Because of Judaea’s status as a Roman client kingdom, King Herod’s succession plans had to be approved by the Emperor in Rome. It turns out his final will had not been approved by Caesar Augustus prior to his death, so this lead to a dispute between Archaelaus and Antipas, who both thought they should inherit the kingdom. The two sons traveled to Rome to make their case. While most in the Senate supported Antipas because of the cruelty of Archaelaus, Caesar Augustus followed the final form of Herod’s will and split the kingdom according to his wishes. However, Augustus would not grant the title of “king” to Archaelaus.
The Herodian Empire after Herod the Great included Archaelaus, Antipas, and Philip. Archaelaus received Judaea, which also included the regions of Idumea to the south and Samaria to the north. Archaelaus was called an “ethnarch,” or ruler of a people.

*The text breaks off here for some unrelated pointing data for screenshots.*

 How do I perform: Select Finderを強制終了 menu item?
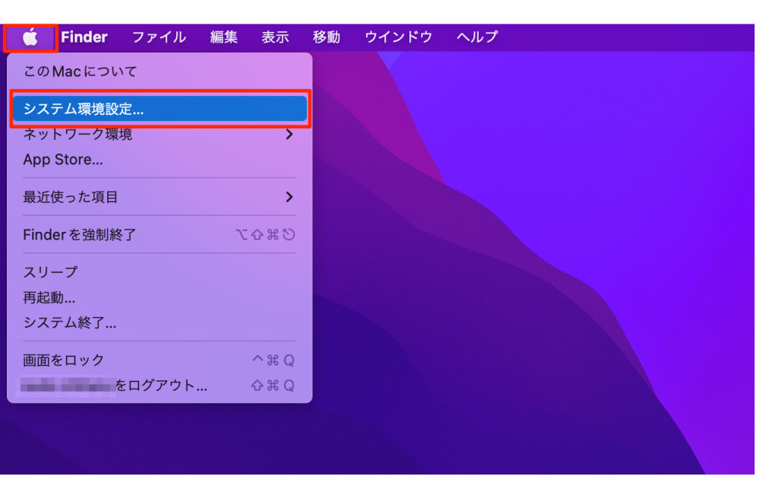point(80,235)
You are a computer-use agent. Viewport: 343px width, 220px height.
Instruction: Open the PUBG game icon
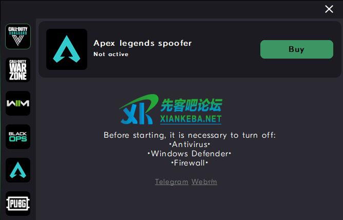pyautogui.click(x=18, y=204)
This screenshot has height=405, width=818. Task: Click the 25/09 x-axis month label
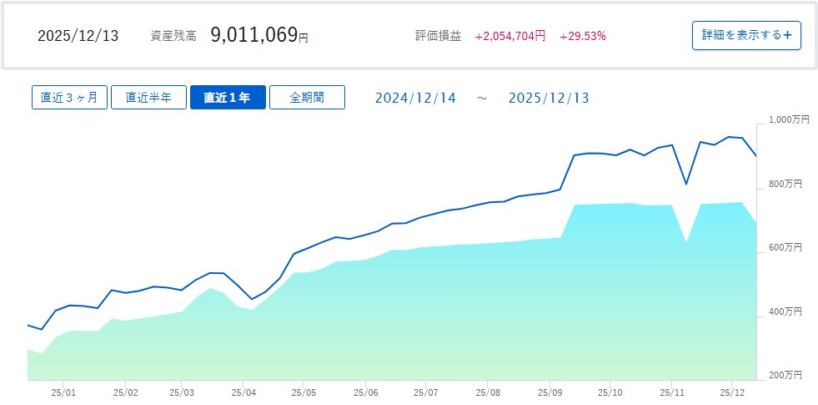coord(549,391)
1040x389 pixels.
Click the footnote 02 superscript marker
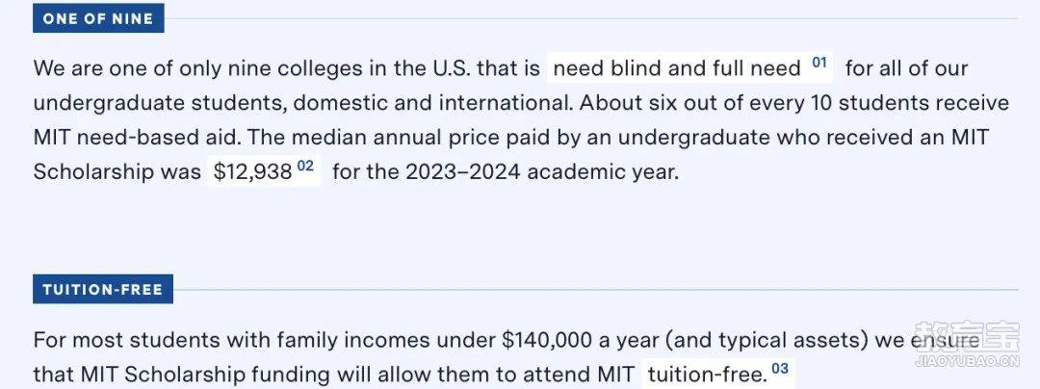[x=305, y=167]
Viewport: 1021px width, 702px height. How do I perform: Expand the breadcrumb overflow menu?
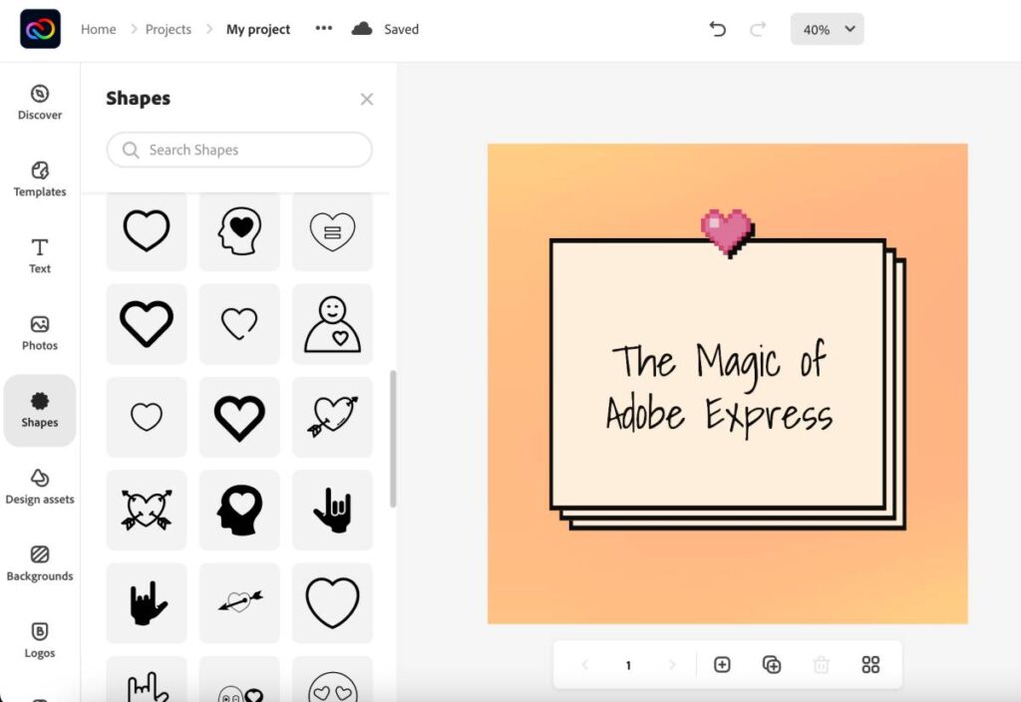323,30
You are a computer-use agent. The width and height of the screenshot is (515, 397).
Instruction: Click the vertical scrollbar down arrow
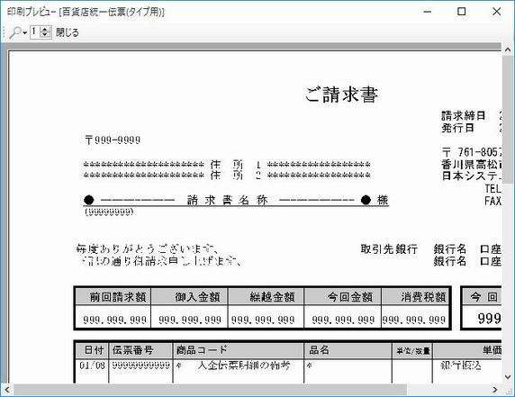508,376
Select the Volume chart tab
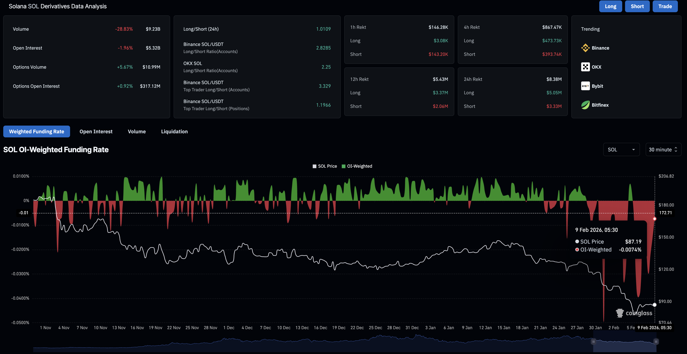The image size is (687, 354). (x=137, y=132)
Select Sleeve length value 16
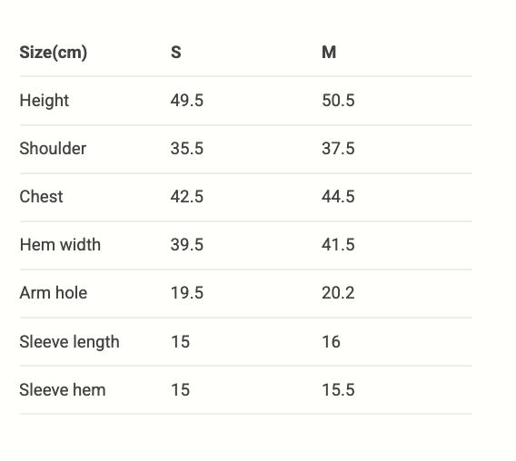This screenshot has height=461, width=516. [x=331, y=341]
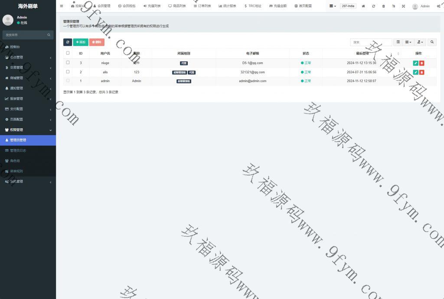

Antipas received Galilee and Peraea and was called a “tetrarch,” or ruler over a fourth. Herod Philip, the half-brother of Archaelaus and Antipas, was also called a tetrarch and ruled the small regions of Gaulanitis, Trachonitis, Batanaea, and Panias in the northeast.

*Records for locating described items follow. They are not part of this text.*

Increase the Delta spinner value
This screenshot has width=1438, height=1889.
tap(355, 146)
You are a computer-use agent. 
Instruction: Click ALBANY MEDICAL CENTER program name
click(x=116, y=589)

In Judaea, Herod Archaelaus ruled only from 4 BC to 6 AD due to his cruel, violent, and self-serving nature. He killed thousands of Jewish religious leaders, replaced several high priests in Jerusalem, and diverted water from the people to his new palace at Jericho. Finally, a delegation of Jews and Samaritans traveled to Rome in order to complain and hopefully depose Archelaus. Even his brothers, Antipas and Philip, brought accusations against him before Caesar Augustus. In 6 AD, he was banished to Gaul and his territory became the “Province of Judaea,” directly under the control of the Roman Empire.

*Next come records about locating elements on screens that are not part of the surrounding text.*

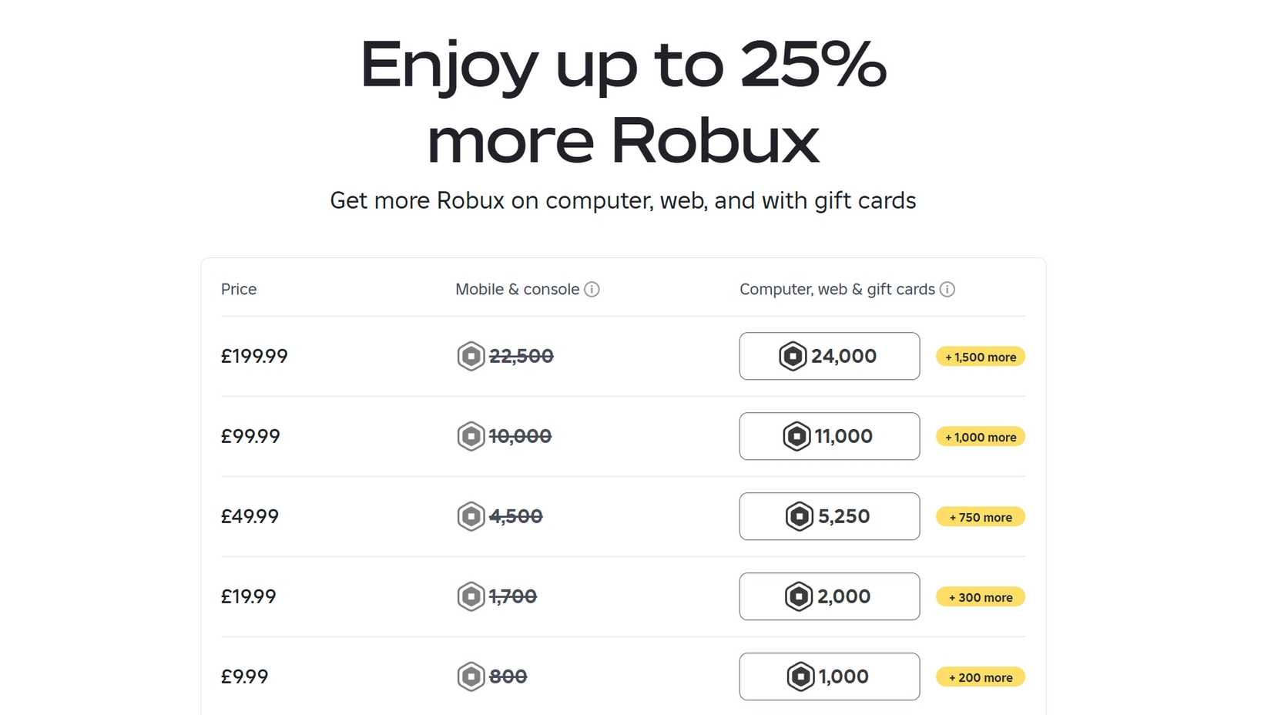Open the Computer, web & gift cards info tooltip
Screen dimensions: 1271x715
[947, 289]
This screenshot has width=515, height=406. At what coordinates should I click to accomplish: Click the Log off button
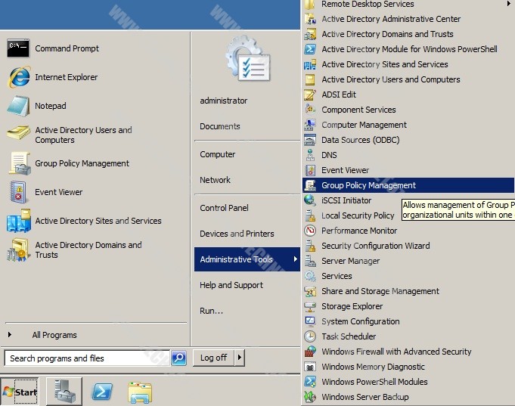tap(213, 358)
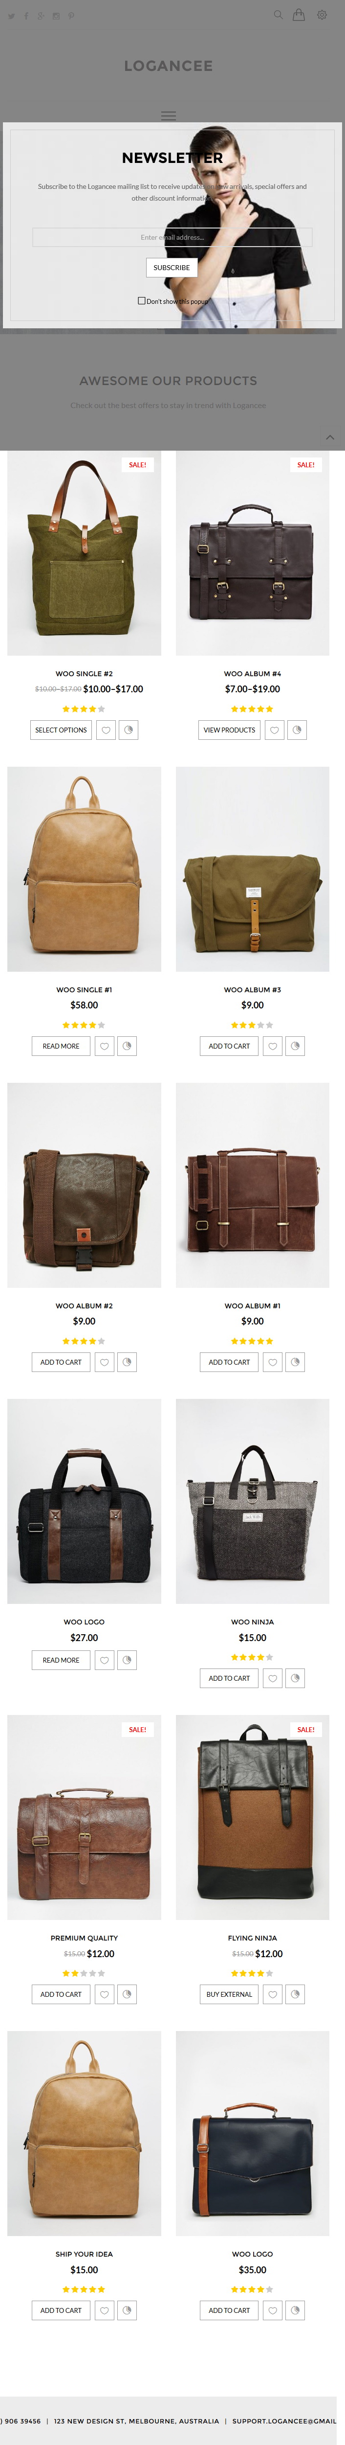Click the scroll-to-top chevron arrow

coord(330,438)
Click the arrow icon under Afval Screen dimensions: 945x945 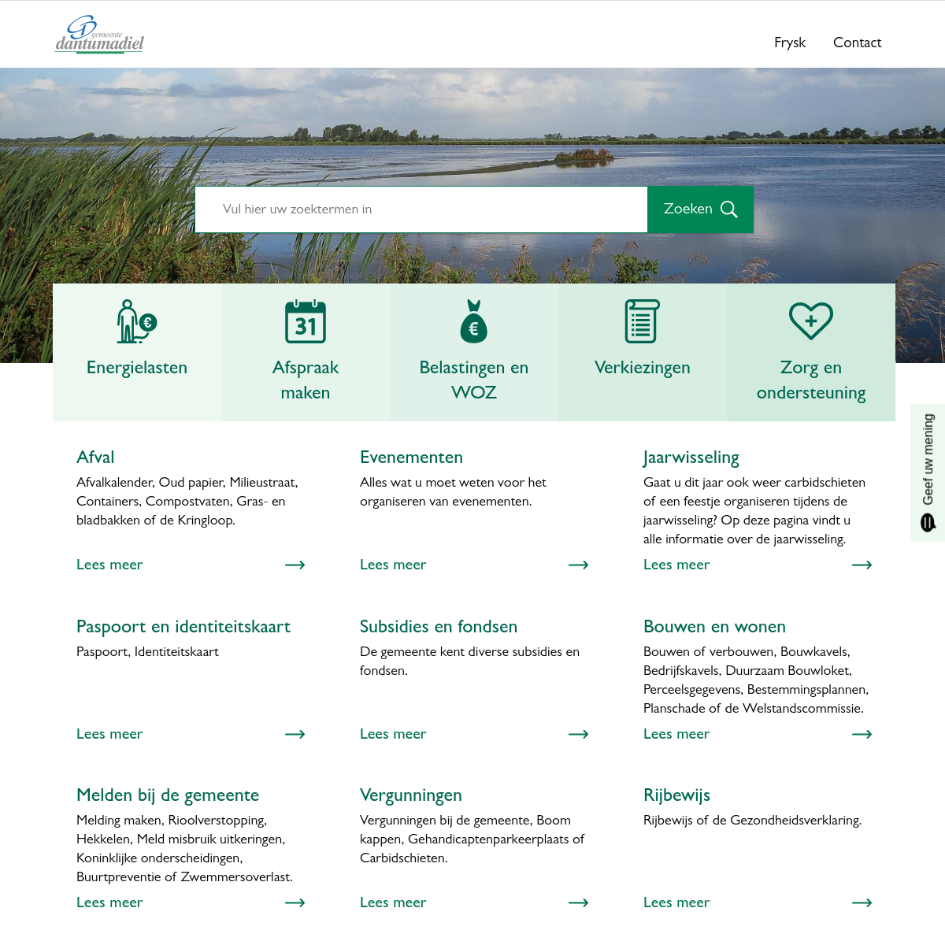pyautogui.click(x=295, y=565)
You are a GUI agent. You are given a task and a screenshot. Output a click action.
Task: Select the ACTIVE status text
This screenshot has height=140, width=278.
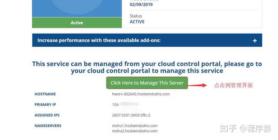137,22
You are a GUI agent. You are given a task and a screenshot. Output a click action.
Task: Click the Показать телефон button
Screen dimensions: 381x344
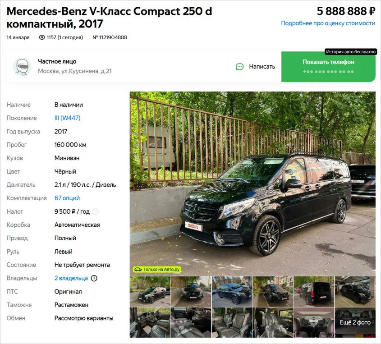(x=328, y=67)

In Galilee, Herod Antipas ruled from 4 BC to 39 AD. While typically referred to as Antipas in order to distinguish him from the other Herods, the Gospels simply call him Herod, which sometimes causes confusion with chronology. As tetrarch of Galilee from 4 BC to 39 AD, Antipas lived marginally in line with Judaism and never attempted to do anything like build Roman temples, put his face on a coin, or erect statues and other images in the area of the Temple—all things which later Herodians did.
Antipas maintained his power as tetrarch during the ministries of both John the Baptist and Jesus of Nazareth. He was even involved in the trial of Jesus later in history.